Did the Germans Do It All? The Italian Shoah in International Historiography (1946-1986)
A foremost expert in contemporary Jewish history and anti-Semitic persecution in modern Italy, Sarfatti was a member of the Commission of Inquiry into the Confiscation of Jewish Property in Italy 1938-1945 and of the Government Commission of Inquiry into the confiscation of the Library of the Jewish Community of Rome by the Nazis in 1943. Michele Sarfatti serves on the Board of Directors of the Foundation for the Shoah Memorial in Milan and on the Scientific Committee of the National Museum of Italian Judaism and the Shoah in Ferrara.
He is the author of Gli ebrei nell’Italia fascista. Vicende, identità, persecuzione, 2° ed., Torino 2007 (engl. transl. The Jews in Mussolini’s Italy: from Equality to Persecution, transl. by J. and A. C. Tedeschi, Madison 2006; germ. transl. Die Juden im faschistischen Italien. Geschichte, Identität, Verfolgung, transl. by Th. Vormbaum, L. Melissari, Berlin, 2014).
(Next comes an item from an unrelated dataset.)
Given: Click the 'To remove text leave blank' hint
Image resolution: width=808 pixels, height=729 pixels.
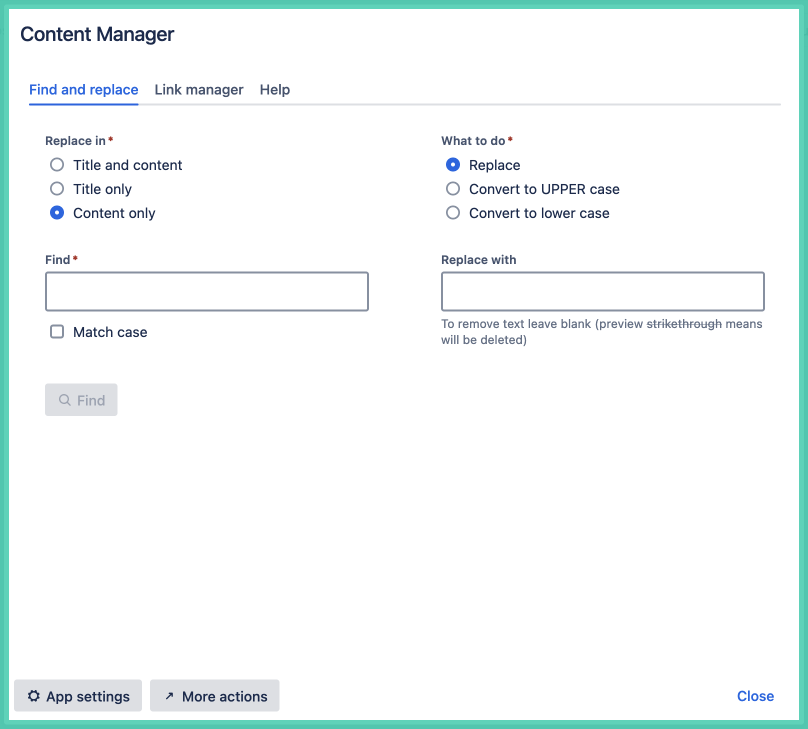Looking at the screenshot, I should (601, 332).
He wrote several other works on Jews and antisemitic persecution in Modern Italy..
This essay examines how the main historical writings in languages other than Italian (mostly English) published in the first forty years after the end of the war addressed the role played in the arrests and the deportations of the Jews in Italy by Mussolini’s Italian Social Republic (Repubblica Sociale Italiana) between the autumn of 1943 and the spring of 1945. It discusses what reconstruction of this single, salient aspect in the Italian chapter of the Shoah has been advanced or accepted by foreign historians.
To this end, I have selected the (few) existing texts on Italy and the works offering a reconstruction of the Shoah in its entirety, adding the most significant essays published in periodicals or collective volumes and a few of the many books devoted to specific aspects of that event.
As I see it, a complex contagion has taken place between the historical reconstruction of the “final solution,” the ethical judgement on it, the containment policies towards post-war Germany, the quest by the successor states of the non-German collaborationist countries to pursue their own “moral absolution.”